Total crypto market cap erased $218 billion from its value for the period since Monday and now stands at $2.02 trillion. The top ten coins are all in red for the last 24 hours with Polkadot (DOT) and Solana (SOL) leading the group with 13 and 12.4 percent of losses. At the time of writing bitcoin (BTC) is trading at $42,800. Ether (ETH) is at $3,347.
BTC/USD
Bitcoin closed the trading day on Sunday, January 2 at $47,273 after failing to break above the 200-day Simple Moving Average on the daily timeframe for the fifth consecutive day. Not only that but it turned out that the solid green candle from the day before was just a pure New Year celebration-related optimism.
The trading volumes continued to decrease and the Relative Strength Index (RSI) remained in the oversold area.
The biggest cryptocurrency ended the seven-day period with a 7 percent loss.

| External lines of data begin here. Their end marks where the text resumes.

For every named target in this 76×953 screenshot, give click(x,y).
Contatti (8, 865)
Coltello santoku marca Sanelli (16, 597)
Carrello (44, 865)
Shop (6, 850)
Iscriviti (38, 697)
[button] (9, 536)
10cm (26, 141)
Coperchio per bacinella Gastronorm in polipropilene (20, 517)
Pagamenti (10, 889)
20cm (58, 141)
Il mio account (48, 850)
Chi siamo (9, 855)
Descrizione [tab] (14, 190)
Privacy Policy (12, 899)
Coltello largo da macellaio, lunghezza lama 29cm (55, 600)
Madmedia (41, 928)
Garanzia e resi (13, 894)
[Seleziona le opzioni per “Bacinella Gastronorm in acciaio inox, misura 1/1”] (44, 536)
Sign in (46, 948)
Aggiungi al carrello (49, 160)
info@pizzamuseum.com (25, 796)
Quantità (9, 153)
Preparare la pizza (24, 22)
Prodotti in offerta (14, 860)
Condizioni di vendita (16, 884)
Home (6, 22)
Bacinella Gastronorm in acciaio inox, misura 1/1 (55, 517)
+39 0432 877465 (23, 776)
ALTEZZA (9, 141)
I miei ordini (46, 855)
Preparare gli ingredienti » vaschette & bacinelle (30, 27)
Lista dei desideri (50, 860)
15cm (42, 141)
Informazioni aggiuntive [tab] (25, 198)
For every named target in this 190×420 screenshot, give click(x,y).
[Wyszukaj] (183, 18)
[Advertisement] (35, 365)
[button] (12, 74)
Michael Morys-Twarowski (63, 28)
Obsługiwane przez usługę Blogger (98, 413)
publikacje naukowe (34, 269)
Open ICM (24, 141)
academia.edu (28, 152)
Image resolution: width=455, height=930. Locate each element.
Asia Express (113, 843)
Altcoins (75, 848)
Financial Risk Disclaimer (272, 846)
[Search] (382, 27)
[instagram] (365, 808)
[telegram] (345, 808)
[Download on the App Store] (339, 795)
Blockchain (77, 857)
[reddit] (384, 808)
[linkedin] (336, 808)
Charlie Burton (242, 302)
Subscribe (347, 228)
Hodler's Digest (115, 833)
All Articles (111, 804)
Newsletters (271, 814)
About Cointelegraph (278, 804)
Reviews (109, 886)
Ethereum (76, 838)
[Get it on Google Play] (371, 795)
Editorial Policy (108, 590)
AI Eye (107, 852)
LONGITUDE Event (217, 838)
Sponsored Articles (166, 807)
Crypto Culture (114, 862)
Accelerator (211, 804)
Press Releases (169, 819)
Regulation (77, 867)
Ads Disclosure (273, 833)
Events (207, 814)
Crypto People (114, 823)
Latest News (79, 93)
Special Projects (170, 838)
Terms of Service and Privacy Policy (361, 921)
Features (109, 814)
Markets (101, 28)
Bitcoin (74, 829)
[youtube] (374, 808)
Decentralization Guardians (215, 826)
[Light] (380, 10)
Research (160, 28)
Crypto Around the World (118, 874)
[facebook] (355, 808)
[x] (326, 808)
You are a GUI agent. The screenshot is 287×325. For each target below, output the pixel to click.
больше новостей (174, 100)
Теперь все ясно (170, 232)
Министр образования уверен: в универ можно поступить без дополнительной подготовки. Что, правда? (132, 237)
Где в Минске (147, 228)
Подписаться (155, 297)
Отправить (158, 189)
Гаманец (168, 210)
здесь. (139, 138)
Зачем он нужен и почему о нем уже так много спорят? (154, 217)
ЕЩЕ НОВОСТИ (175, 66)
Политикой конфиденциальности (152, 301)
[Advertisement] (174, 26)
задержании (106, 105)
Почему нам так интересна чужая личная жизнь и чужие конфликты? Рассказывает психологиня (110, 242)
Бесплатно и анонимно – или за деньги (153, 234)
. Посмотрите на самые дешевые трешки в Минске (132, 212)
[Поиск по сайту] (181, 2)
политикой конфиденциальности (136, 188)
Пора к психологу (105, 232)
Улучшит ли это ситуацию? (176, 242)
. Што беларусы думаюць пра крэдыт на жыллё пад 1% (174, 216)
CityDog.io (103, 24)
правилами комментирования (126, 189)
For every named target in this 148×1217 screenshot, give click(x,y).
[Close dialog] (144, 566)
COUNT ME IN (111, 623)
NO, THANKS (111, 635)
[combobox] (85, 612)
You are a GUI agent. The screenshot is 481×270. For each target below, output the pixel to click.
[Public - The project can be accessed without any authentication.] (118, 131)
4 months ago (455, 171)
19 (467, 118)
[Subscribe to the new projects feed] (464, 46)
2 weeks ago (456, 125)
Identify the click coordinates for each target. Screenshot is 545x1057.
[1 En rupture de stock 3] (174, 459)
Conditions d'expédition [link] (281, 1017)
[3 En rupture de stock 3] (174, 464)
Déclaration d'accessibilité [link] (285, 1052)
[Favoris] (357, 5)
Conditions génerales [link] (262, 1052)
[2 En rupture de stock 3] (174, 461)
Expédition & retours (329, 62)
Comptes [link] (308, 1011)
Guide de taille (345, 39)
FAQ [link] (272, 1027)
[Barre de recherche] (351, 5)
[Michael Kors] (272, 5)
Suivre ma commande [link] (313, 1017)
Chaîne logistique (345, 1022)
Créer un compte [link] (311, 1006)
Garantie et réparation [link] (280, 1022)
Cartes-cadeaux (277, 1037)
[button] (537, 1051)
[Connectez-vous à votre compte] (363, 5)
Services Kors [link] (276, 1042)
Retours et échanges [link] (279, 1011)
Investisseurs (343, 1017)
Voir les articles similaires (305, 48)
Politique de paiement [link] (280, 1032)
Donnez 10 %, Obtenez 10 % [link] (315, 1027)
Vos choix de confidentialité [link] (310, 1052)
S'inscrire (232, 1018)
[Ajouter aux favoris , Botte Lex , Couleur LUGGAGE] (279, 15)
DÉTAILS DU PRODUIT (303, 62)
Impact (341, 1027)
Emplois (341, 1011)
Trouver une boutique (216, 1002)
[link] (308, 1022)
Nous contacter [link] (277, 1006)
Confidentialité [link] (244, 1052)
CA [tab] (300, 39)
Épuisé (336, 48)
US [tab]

On Monday, the selloff continued and the BTC/USDT pair fell further down to $46,413, temporarily breaking into the newly established short-term support area between $45,500 and $46,000. However, a general rule in technical analysis is that a support line gets weaker with every re-test. Still, the current price action has some similarities to the September 2020 and the fight for the $10,000 mark.
It was starting to look like the BTC bulls were willing to wait for the outcome of the next Federal Open Market Committee (FOMC) meeting at the end of January before acting.
The Tuesday session was no different and bitcoin dropped to $45,835. It is worth noting that buyers pushed the price up to $47,500 during intraday, but the move was fully retraced in the evening part of the trading.
The third working day of the week came with a flash crash as BTC moved below the mentioned horizontal support and closed the day at $43,500.
As of the time of writing, the coin is trading even lower, at $42,840, still trying to absorb the FED’s FOMC meeting minutes from December where a large number of the participants shared the same view that more interest rate hikes will be required in 2022 to tackle inflation.
ETH/USD
The Ethereum Project token ETH registered a 6 percent loss on a weekly basis and ended the trading session on Sunday at $3,828. For the first time since October 2021, the coin is trading below the $3,900 weekly support line. On the other hand, it is still in a bull flag-like pattern formation on the bigger timeframe.
On Monday, January 3, the ether fell down to $3,764 in a full retrace of the move from the previous session.
Then on Tuesday, it first jumped to $3,900 in the morning, then came back down to the zone around $3,700 in the evening after suffering rejection at the 21-day EMA. The trading volumes continued to fall on average and leading altcoin was once again building a bear flag below the already-mentioned former horizontal support. Another drop and re-test of the lower boundary of the downtrend channel might result in breaking it, opening the door for a re-visit of the area below $3,500.
This is precisely what happened during the mid-week session on Wednesday when ETH lost 6.6 percent to reach $3,540, below the downtrend corridor.
The ETH/USDT pair is trading at $3,340 on Thursday morning.